Sunday, September 18, 2011

Today's Season

It's hard being a parent, there are so many challenges that come with being one.  These are the current challenges I'm dealing with, which I know will change next week, month, year, always changing.


Teething
Apparently our babies get their teeth early, Adeline is 12 weeks and her first one is starting to pop through on the bottom.  Hakan was the same age and had all the teeth he was supposed to have after age two way before that at around 20 months.  Our poor baby is not herself, not being able to soothe her while crying, not napping very well, she's in pain, and it breaks my heart.  I don't know what it feels like, but it must be pretty terrible, and this is only the first one. I just pray she doesn't bite hard.  On the bright side, we've had 3 months of no teeth, she could've been born with them.


This is where her hands are when she can get them there...she doesn't have a lot of control yet:)
Noise
This being neighbor noise, Hakan's crying, yelling, laughing, loud toys, Adeline's crying, our cat, etc.  It seems that whenever one or the other is sleeping, the other one will be noisy, it never fails.  I think it's absolutely impossible to teach a two year old to whisper or be quiet, it's a never ending battle. And our cat chooses the quiet times to knock things in the bathroom sink or scratch the pads of her paws on something (she's declawed in the front).  Ugh, and the neighbors, loud tv's, loud music, loud yelling, slamming doors, it would be nice to not have connecting walls (we're in a town house).  Loud toys kind of drive me nuts...crazy nuts.  I don't know if toy makers think babies/kids are deaf, but the decibal of some of our toys has to be like that of a chain saw, seriously.


Hakan's Emotions
Oh man, Hakan is a roller coaster of emotions these days.  Just today he cried seven times within 30 minutes of waking up from his nap.  One minute he's laughing and having fun, the next he's having a melt down.  He gets super frustrated when he can't do something (no idea where he gets that) and immediately freaks out.  He's been learning what time outs are lately...even though I'm not sure they do anything.  I'm sure all these emotions are a combination of being two and having a new sister.  Of course along with the melt downs is our sweet, helpful, cuddly, I want to kiss and hug everyone all the time, including the cat Hakan.




Sleep
Or lack of sleep.  I know this isn't the case, but it feels like our babies are the only ones that have problems sleeping.  I feel like I talk to other moms and their babies were "sleeping through the night" at six weeks...Hakan was 18 months and Adeline wakes up two to four times a night.  It's wearing me down.  I think I have a three month breaking point, I'm beat.  I don't even try to take a nap anymore, I can't shut my mind off and usually they're not sleeping at the same time or over lap just a small bit, and it doesn't pay for me to try.

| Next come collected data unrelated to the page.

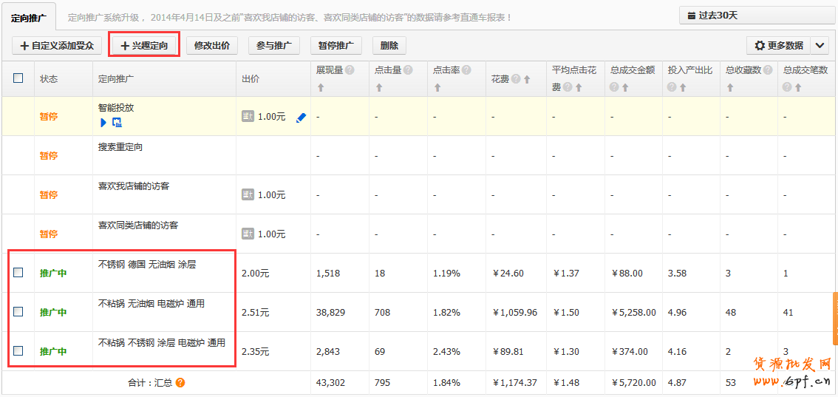838x397 pixels.
Task: Click the pencil icon to edit the 1.00元 bid
Action: click(x=301, y=117)
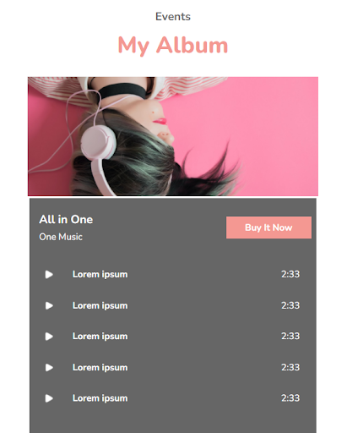This screenshot has height=433, width=347.
Task: Click the All in One album title
Action: (66, 219)
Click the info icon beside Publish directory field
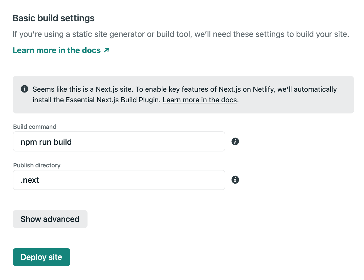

One of the most beautiful things for me is seeing my babies' smiles:)
All of this said, I know it's just a season.  I know that just like the leaves changing color on the trees, the weather getting cooler and soon....snow, we have seasons in our lives that will just keep on changing. Every season will have challenges that we will just have to learn to deal with and adapt to.  But every season also has it's beauty and that is what I look forward to.


I'm also very thankful for our home, even though it's tiny, we have a roof over our heads and that's all that matters.  God is providing for us and I thank Him for that.